■ **Exercise prompt**:
Write out nothing but the lines from the one containing "[button] (1326, 1087)" through the last line below, both included, and without the pictures.

━━━ Excerpted data

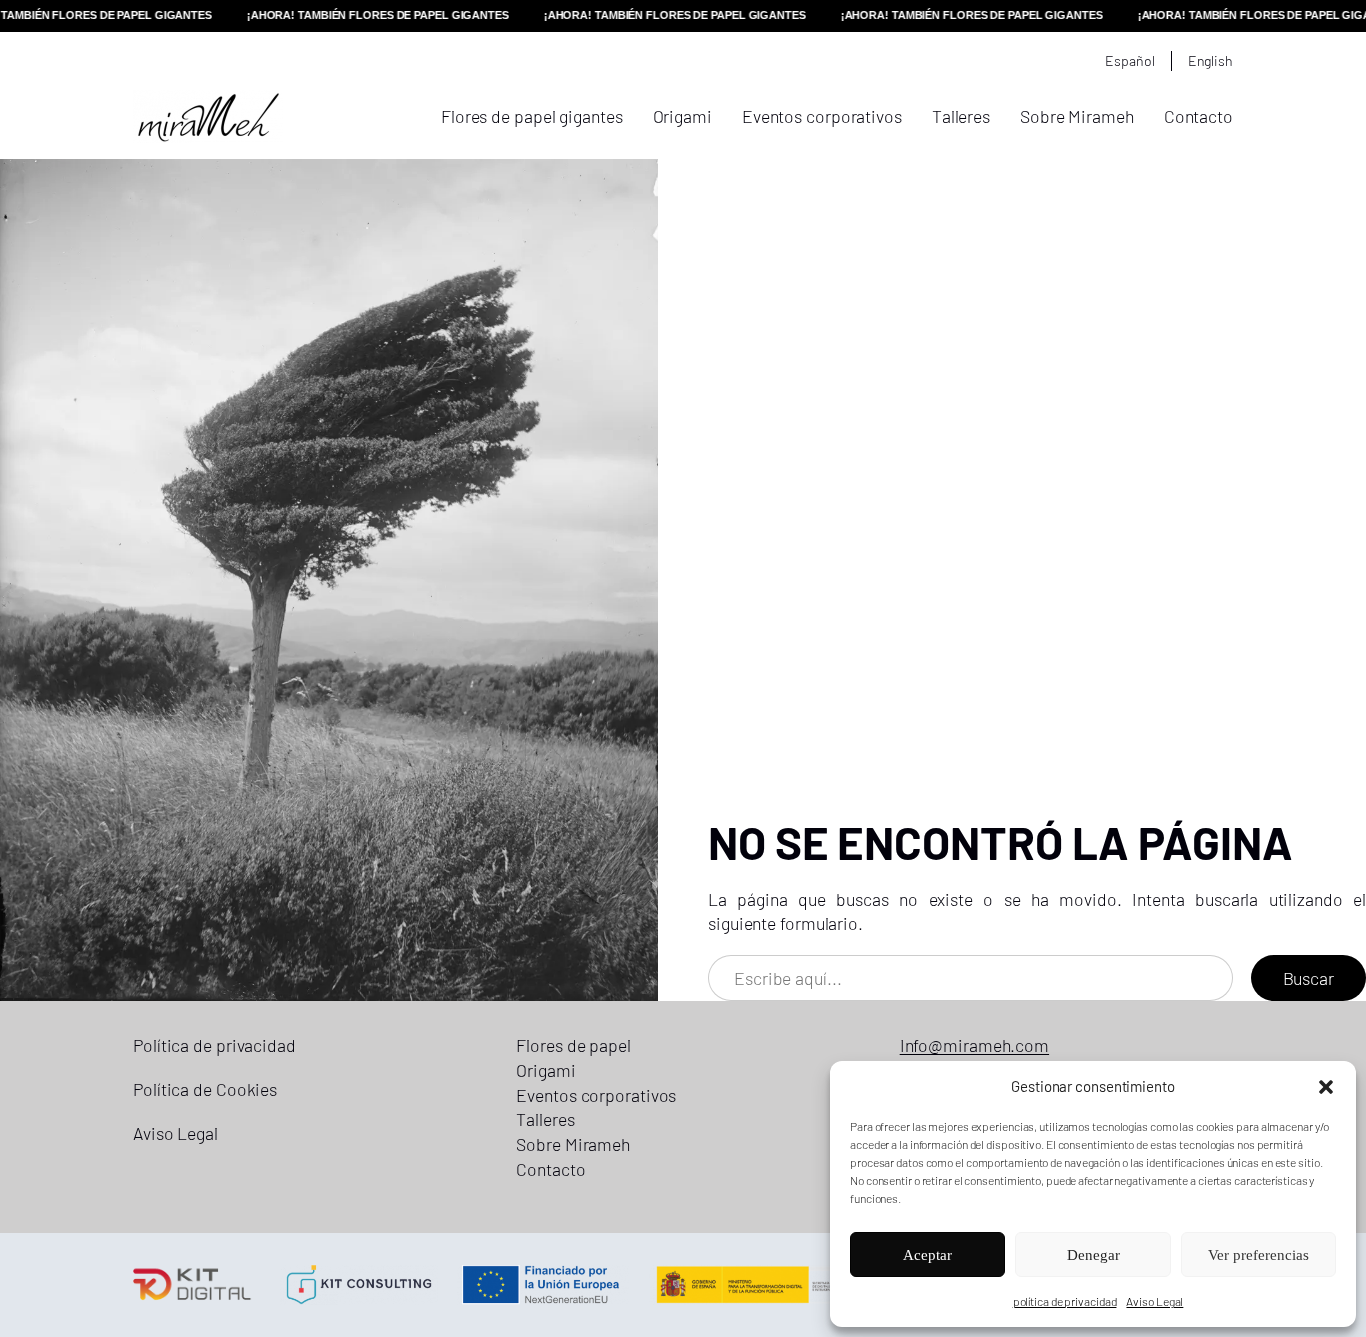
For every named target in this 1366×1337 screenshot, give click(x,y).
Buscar (1308, 978)
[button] (1326, 1087)
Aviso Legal (1154, 1301)
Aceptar (927, 1255)
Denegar (1093, 1255)
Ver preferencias (1258, 1255)
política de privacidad (1065, 1301)
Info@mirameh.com (974, 1045)
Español (1129, 60)
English (1210, 60)
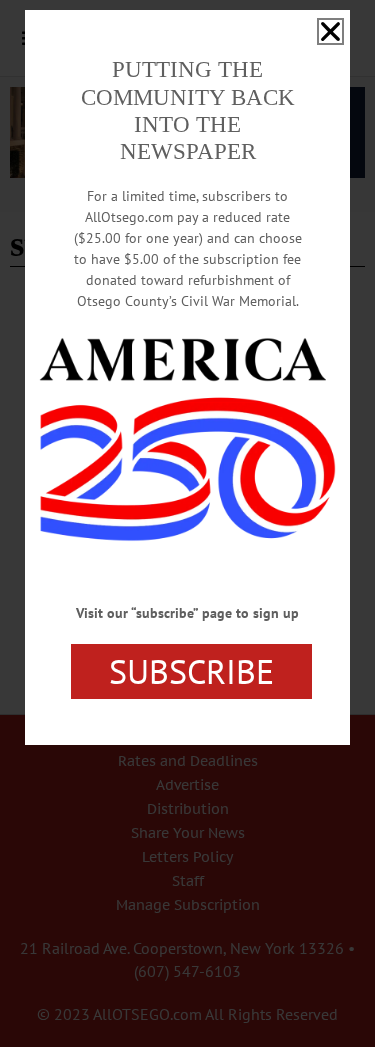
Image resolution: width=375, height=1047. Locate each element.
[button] (330, 31)
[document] (187, 523)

━━━━━━

■ **Solution to this task**:
[button] (1326, 1087)
Aviso Legal (1154, 1301)
Aceptar (927, 1255)
Denegar (1093, 1255)
Ver preferencias (1258, 1255)
política de privacidad (1065, 1301)
Info@mirameh.com (974, 1045)
Español (1129, 60)
English (1210, 60)
Image resolution: width=375, height=1047. Locate each element.
[button] (330, 31)
[document] (187, 523)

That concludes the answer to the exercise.